Cooperation & Collaboration • Joint partnership project between Friends of Firth Park and Parks & Countryside Service • Friends Group – highly involved in consultation, securing funding, design development, tendering • Ownership/Empowerment • Identity – local identity & site history fed into design • Design – innovative and adventurous, bespoke to the site • Sustainability – ongoing maintenance and community use
Collaboration & Compromise • Collaboration with Friends of Groups as local partners in green space improvements is essential to develop, fund, and deliver interesting, useable, sustainable and respected spaces. • However, the process is often slow and often requires compromise from all sides – designs, funds, site limitations, resource limitations. • Managing expectations, keeping projects realistic is important when projects developed over a long time frame. • All partnerships with Friends of groups are different – they have different characters. • Developing effective and honest lines of communication & working relationships – key for the good times and the bad.

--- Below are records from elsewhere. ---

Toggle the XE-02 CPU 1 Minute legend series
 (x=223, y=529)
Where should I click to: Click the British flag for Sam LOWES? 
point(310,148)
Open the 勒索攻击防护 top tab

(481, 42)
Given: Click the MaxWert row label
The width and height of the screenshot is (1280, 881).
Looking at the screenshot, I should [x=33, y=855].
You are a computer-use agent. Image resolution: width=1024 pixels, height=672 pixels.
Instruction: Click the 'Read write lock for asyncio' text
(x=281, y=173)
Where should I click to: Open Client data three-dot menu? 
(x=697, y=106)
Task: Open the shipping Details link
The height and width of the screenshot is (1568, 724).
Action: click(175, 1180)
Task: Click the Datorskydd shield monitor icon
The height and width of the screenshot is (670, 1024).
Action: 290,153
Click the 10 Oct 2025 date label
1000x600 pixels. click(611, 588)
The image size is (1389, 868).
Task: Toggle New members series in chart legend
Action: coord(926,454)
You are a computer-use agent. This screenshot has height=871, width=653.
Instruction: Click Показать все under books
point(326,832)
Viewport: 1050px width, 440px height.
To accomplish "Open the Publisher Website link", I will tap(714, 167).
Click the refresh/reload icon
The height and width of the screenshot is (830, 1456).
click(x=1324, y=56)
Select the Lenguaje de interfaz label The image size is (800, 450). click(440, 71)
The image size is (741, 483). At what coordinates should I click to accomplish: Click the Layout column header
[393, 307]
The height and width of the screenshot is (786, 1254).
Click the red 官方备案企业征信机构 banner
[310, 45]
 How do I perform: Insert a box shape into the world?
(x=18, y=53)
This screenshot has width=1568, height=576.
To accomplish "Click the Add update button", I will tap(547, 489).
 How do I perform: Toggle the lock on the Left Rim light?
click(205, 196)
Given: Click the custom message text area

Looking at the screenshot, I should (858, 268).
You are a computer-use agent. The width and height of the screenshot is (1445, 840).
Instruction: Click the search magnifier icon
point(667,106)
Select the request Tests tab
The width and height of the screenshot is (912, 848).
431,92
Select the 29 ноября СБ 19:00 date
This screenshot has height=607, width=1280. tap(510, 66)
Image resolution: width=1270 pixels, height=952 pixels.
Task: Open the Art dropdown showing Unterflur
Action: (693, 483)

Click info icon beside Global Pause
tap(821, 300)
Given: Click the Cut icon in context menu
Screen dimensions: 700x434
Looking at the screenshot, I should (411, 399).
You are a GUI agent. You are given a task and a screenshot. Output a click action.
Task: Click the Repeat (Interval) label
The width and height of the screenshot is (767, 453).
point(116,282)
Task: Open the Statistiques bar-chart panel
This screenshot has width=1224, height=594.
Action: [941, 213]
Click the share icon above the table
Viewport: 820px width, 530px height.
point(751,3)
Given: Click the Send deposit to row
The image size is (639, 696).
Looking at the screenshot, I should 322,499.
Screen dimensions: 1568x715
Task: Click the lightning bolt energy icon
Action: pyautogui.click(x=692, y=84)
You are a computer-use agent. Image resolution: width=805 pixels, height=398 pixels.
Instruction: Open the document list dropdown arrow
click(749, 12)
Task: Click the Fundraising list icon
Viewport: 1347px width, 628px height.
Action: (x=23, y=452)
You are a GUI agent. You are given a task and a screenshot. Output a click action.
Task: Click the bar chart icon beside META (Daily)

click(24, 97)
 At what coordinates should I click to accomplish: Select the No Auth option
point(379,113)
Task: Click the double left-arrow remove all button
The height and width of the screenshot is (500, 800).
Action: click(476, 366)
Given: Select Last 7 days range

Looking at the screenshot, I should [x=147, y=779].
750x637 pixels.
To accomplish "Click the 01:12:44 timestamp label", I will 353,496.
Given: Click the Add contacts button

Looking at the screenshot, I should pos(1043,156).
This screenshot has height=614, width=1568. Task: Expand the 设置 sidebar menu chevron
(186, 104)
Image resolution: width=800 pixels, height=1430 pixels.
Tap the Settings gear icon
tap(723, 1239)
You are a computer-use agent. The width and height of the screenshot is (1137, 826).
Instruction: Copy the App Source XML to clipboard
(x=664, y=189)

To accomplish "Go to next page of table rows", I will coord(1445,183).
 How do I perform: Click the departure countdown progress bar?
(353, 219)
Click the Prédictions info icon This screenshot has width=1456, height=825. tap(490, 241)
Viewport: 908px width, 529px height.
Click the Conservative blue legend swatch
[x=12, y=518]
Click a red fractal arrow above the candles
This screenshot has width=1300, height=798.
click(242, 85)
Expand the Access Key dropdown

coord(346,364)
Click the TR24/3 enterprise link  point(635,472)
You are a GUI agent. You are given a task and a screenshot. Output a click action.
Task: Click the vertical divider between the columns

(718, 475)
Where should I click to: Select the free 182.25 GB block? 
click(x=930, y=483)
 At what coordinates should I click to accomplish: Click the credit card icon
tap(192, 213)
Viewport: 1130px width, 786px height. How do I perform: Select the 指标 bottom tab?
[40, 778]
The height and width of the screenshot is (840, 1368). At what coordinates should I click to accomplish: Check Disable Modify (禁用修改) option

Convenience & Compromise • Relationships with Friends of Group often influenced by requirements of funders • Budget Restrictions – what can be afforded / what can’t • Unforeseen problems on the project – setbacks, delays, site issues • Staff changes – Project Officer, Maintenance Staff • “Council Bureaucracy” – Project Management Changes, Financial Approvals, Procurement Strategy / Approvals, Contractual Arrangements. • Design Changes • Site delays – caused frustrations and the delay of opening event • Working relationships between all partners has been cooperative, although strained at times, requiring compromise throughout.
Maggie Hoyles, Treasurer: Friends of Firth Park “I think you know already what I think! All consultation done really well to as many different groups as possible. Funding has been difficult and there is no way the Friends (who have to front the bids) could have done all the form filling without your help. The time everything takes - form filling, consulting, planning is extremely frustrating. Having to wait for different departments to pass plans etc is excessive. Trying to keep people focussed and interested in the project when they see nothing happening for months is very hard. Having to constantly let funders know at what stage the project is at again when there appears to be no movement is also frustrating. However as the boating lake has been awaiting a facelift for 40years I suppose these timescales are minimal!!”
Friends Of Groups in general….. • Partnerships with Friends of groups have been and will continue to be essential to developing and managing green space and green space improvement projects • Funding • Link to community involvement, identifying need and wants, engagement, ownership of spaces. • Enthusiasm and commitment • Increasing emphasis on maintenance and need for revenue funding – compromising may become more necessary – the need to say ‘no’? • The Friends of group is not necessarily always representative of the wider community - a small number of people may dominate the group. • Friends of groups lobbying power has positives and negatives.
Firth Park: Ripples in the Pond Going Forward • The Ripples in the Pond site has been completely transformed – turning the once derelict pond and green space into an exciting and unique pubic open space. • The site is already being actively used by the community and is receiving positive attention. • The Friends of group will be helping deliver activities and events at the site over the next year – assisting with ongoing place-keeping/place-shaping • Hope to generate interest in the site from the wider community – something for everyone. • New questions around budget cuts, resources and future park maintenance – further collaboration and compromise will be required.